El dolor por la ausencia estará ahí, pero aprendamos a recordar desde la gratitud y la paz.
El duelo es un camino natural, pero muchas veces la presión del entorno o nuestras propias exigencias nos hacen creer que debemos «superarlo» rápido. Hace unos días, en nuestro webinar: Cerrar ciclos no es olvidar, dedicado al bienestar emocional, los especialistas Fernando y Amelia Esparza nos guiaron a través de una perspectiva tanatológica para comprender que el cierre consciente es, ante todo, un proceso para recuperar la paz.
Para avanzar, primero debemos derribar algunos mitos comunes que suelen transformarse en obstáculos:
Aceptar no es estar de acuerdo
Aceptar una pérdida no significa que te agrade la nueva realidad, sino reconocer que no se puede cambiar.
Resistirse a lo inevitable solo genera un sufrimiento prolongado.
Cuando dejas de pelear con la realidad, la mente encuentra el espacio que necesita para empezar a sanar.
Construyendo un camino de serenidad
Un cierre saludable no exige olvidar.
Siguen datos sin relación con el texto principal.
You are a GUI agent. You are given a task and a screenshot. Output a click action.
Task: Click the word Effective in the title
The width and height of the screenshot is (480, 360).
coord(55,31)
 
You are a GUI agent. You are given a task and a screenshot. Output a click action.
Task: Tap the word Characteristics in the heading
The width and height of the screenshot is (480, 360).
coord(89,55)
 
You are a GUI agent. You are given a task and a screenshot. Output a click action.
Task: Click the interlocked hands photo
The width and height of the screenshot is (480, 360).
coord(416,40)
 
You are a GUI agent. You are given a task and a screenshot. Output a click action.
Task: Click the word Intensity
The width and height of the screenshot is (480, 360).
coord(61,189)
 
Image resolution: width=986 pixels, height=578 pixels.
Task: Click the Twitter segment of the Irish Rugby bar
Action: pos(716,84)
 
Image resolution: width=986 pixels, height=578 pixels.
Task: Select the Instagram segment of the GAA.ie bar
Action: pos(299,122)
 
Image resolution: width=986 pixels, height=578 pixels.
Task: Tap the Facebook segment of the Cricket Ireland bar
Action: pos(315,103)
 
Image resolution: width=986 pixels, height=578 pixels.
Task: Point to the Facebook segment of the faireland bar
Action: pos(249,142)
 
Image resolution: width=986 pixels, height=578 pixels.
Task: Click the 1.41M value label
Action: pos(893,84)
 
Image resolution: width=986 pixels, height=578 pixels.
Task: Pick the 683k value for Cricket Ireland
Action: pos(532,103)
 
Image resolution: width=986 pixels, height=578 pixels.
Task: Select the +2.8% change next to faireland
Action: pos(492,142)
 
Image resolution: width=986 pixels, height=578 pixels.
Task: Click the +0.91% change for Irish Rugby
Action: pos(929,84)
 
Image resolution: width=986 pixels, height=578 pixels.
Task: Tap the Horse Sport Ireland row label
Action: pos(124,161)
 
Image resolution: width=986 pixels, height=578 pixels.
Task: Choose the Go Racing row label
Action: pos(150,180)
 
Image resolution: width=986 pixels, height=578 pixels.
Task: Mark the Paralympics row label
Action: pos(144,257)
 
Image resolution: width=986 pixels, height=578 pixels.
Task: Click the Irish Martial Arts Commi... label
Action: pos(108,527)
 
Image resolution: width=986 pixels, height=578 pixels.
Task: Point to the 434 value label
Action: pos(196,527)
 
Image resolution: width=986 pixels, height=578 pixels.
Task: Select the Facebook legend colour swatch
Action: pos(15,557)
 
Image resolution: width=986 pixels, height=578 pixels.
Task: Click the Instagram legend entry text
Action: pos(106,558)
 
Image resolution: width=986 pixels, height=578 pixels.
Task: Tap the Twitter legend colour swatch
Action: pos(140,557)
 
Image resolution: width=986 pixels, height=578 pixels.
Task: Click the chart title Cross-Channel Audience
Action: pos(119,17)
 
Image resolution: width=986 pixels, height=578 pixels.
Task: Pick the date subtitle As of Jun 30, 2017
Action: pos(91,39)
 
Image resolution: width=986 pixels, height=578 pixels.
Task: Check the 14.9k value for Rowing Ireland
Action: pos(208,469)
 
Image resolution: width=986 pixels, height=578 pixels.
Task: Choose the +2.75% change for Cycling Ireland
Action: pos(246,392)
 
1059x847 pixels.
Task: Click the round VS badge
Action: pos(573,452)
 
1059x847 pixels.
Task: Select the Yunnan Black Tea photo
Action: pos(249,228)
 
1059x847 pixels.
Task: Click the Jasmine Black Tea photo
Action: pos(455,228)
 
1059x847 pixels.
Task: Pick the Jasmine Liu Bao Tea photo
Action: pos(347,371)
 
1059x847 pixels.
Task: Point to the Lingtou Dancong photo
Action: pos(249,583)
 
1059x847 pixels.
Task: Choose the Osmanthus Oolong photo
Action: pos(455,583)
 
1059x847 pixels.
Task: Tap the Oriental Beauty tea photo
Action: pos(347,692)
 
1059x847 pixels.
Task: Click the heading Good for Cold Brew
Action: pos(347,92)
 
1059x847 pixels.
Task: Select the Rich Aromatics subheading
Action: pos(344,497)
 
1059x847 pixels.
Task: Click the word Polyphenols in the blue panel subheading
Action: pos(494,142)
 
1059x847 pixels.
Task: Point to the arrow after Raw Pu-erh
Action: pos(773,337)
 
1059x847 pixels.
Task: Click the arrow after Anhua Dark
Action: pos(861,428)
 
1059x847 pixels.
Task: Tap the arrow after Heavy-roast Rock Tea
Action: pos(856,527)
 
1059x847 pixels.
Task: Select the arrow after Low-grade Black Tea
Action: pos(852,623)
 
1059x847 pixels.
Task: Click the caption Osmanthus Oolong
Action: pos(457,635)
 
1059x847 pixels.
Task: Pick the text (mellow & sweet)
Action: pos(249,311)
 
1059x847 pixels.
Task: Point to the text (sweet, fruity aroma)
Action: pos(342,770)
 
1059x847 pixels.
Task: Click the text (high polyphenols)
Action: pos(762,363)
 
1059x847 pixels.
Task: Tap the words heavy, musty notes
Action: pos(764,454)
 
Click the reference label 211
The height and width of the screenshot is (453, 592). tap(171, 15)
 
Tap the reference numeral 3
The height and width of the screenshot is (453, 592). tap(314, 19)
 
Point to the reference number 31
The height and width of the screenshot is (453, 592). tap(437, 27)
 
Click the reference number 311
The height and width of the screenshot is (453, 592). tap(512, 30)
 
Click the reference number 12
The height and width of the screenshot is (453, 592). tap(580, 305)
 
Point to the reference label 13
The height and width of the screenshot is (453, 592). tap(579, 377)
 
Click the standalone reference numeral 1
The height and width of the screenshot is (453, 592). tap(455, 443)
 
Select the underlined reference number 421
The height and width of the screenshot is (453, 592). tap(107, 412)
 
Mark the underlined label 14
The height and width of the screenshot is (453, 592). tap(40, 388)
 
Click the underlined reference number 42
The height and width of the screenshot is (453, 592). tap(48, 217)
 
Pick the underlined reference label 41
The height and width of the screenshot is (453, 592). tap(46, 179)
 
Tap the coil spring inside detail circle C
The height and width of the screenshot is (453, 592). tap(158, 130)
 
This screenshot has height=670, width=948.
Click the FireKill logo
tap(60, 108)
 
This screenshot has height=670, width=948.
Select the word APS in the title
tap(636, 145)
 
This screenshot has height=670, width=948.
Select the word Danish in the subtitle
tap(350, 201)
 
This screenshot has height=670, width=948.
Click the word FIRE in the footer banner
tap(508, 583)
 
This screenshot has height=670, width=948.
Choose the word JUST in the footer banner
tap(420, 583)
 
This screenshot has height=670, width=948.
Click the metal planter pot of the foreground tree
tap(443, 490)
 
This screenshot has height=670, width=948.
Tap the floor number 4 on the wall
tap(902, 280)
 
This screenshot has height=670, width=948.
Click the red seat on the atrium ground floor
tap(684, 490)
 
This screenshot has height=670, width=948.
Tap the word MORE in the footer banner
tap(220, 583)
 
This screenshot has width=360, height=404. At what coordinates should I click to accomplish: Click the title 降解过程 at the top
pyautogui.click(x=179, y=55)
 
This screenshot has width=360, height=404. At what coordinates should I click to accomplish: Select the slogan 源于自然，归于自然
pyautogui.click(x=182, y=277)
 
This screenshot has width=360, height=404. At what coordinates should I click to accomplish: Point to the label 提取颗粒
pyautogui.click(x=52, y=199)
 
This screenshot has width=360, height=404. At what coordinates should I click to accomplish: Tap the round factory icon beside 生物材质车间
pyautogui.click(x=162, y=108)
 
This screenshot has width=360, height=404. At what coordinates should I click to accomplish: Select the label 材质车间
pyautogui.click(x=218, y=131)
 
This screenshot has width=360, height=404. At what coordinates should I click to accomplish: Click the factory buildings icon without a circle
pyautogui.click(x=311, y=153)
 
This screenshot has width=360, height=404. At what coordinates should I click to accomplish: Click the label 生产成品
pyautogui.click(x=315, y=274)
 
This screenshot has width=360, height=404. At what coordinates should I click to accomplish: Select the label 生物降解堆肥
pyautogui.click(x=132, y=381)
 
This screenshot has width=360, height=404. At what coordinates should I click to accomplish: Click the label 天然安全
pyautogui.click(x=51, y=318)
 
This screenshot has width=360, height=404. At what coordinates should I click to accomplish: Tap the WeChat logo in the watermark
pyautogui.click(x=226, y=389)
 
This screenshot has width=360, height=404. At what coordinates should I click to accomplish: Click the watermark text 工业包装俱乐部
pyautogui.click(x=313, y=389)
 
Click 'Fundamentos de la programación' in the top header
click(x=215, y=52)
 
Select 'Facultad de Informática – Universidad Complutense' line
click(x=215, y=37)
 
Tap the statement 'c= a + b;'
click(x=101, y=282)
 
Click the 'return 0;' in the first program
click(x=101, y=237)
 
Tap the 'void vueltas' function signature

Sanar es sanar la herida, no borrar la historia. Los expertos nos invitan a implementar pequeñas acciones con un alto sentido de paz:
● Respeta tu propio ritmo: No cedas a la presión externa del «ya supéralo». El duelo requiere tiempo y cada persona tiene su propia primavera para florecer de nuevo.
● Apóyate en tu red: Identifica con claridad quiénes son esas personas con las que puedes contar para hablar sin filtros, recibir un consejo o simplemente contener un abrazo.
● Cambia la perspectiva: Cuando sientas que te abruman las preguntas sin respuesta, dale un giro a tu mente: ¿Con quién cuento hoy para hacer frente a esto? y ¿Qué hermosos aprendizajes me dejó su vida?